Activity. Quote each record exactly, please, leaving none out.

Segment Start: Input data

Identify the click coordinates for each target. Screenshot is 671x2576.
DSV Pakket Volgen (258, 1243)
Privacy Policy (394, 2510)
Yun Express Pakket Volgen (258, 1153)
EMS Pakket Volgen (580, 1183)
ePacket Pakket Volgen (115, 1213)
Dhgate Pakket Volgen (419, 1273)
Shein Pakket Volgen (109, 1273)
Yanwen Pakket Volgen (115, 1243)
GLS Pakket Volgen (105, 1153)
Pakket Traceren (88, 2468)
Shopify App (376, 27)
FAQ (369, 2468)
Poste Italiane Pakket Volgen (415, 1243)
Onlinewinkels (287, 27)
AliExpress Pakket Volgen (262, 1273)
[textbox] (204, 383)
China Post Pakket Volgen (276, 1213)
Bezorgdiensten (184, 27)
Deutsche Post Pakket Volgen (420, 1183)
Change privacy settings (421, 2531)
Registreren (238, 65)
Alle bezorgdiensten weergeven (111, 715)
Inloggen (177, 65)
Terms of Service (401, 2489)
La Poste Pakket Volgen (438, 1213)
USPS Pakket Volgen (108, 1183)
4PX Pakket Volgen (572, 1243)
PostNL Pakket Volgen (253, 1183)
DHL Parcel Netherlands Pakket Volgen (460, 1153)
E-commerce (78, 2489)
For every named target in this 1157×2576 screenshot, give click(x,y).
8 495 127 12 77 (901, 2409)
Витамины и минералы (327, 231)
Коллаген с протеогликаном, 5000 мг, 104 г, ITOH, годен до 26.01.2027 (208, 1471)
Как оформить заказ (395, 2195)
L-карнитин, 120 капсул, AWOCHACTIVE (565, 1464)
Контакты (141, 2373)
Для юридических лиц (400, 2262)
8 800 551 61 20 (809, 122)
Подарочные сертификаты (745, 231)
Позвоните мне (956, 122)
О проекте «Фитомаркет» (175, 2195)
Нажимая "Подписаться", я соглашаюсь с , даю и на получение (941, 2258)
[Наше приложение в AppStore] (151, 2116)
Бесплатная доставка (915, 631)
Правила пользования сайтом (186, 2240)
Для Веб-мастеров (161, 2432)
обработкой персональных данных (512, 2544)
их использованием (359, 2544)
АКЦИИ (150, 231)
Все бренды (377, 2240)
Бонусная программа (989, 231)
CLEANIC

Segment End: Input data

Exercise output.
Identify the click coordinates for each target. Screenshot is 671x2576.
DSV Pakket Volgen (258, 1243)
Privacy Policy (394, 2510)
Yun Express Pakket Volgen (258, 1153)
EMS Pakket Volgen (580, 1183)
ePacket Pakket Volgen (115, 1213)
Dhgate Pakket Volgen (419, 1273)
Shein Pakket Volgen (109, 1273)
Yanwen Pakket Volgen (115, 1243)
GLS Pakket Volgen (105, 1153)
Pakket Traceren (88, 2468)
Shopify App (376, 27)
FAQ (369, 2468)
Poste Italiane Pakket Volgen (415, 1243)
Onlinewinkels (287, 27)
AliExpress Pakket Volgen (262, 1273)
[textbox] (204, 383)
China Post Pakket Volgen (276, 1213)
Bezorgdiensten (184, 27)
Deutsche Post Pakket Volgen (420, 1183)
Change privacy settings (421, 2531)
Registreren (238, 65)
Alle bezorgdiensten weergeven (111, 715)
Inloggen (177, 65)
Terms of Service (401, 2489)
La Poste Pakket Volgen (438, 1213)
USPS Pakket Volgen (108, 1183)
4PX Pakket Volgen (572, 1243)
PostNL Pakket Volgen (253, 1183)
DHL Parcel Netherlands Pakket Volgen (460, 1153)
E-commerce (78, 2489)
For every named target in this 1157×2576 screenshot, give click(x,y).
8 495 127 12 77 (901, 2409)
Витамины и минералы (327, 231)
Коллаген с протеогликаном, 5000 мг, 104 г, ITOH, годен до 26.01.2027 (208, 1471)
Как оформить заказ (395, 2195)
L-карнитин, 120 капсул, AWOCHACTIVE (565, 1464)
Контакты (141, 2373)
Для юридических лиц (400, 2262)
8 800 551 61 20 (809, 122)
Подарочные сертификаты (745, 231)
Позвоните мне (956, 122)
О проекте «Фитомаркет» (175, 2195)
Нажимая "Подписаться", я соглашаюсь с , даю и на получение (941, 2258)
[Наше приложение в AppStore] (151, 2116)
Бесплатная доставка (915, 631)
Правила пользования сайтом (186, 2240)
Для Веб-мастеров (161, 2432)
обработкой персональных данных (512, 2544)
их использованием (359, 2544)
АКЦИИ (150, 231)
Все бренды (377, 2240)
Бонусная программа (989, 231)
CLEANIC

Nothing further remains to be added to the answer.